Quem deixa crianças na rua e no frio é político, como o governador Sartori! E não nós, que somos mães!

E pra quem diz que isso é invasão e desordem e que argumentos humanistas não o convencem.

Errado.

Seria invasão se o prédio já estivesse ocupado.

Mas estes prédios estão abandonados. A-BAN-DO-NA-DOS. Muitas vezes indo à ruína.

Desordem é deixar um prédio ficar abandonado e indo à ruína.

Mas quando a Constituição Federal prevê a FUNÇÃO SOCIAL DA PROPRIEDADE, deixar os prédios abandonados quando há pessoas com direito, também constitucional, à MORADIA morrendo de frio nas ruas, isso sem dúvida é um ILÍCITO.

Caberia ao governador fazer respeitar o direito à moradia dessas mulheres, homens e crianças, valendo-se dos instrumentos legais previstos no Código Civil e no Estatuto das Cidades. Isso é sua obrigação constitucional e legal!
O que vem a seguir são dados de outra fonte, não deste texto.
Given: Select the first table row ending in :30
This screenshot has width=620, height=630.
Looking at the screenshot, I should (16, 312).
Mas, ao contrário, há uma perversidade misturada com leniência, com incompetência técnica e jurídica, com desrespeito aos direitos, nesses governos proto-fascistas de homens como Sartori ou Doria.

Eles preferem ver os prédios abandonados do que famílias morando dentro deles! Preferem ver crianças passando frio na rua do que fazer cumprir as disposições do Estatuto das Cidades!
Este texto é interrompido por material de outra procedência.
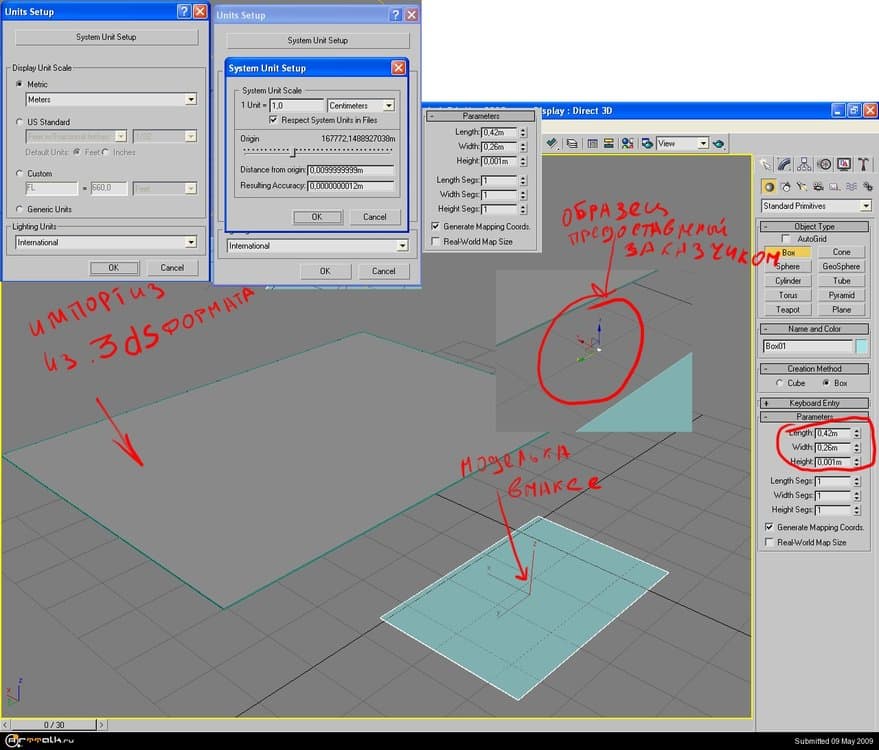Uncheck Respect System Units in Files

click(273, 119)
Impossível aplaudir essa crueldade e essa inversão de valores.

Que as mães valentes das ocupações de todo o Brasil consigam nos inspirar com sua valentia e seu espírito guerreiro, contra todas as adversidades.

Política, com P maiúsculo, é o que fazem essas grandes mulheres, na organização das ocupações, todos os dias, e não o que fazem esses homens minúsculos, escondidos atrás de seus gabinetes, na calada da noite.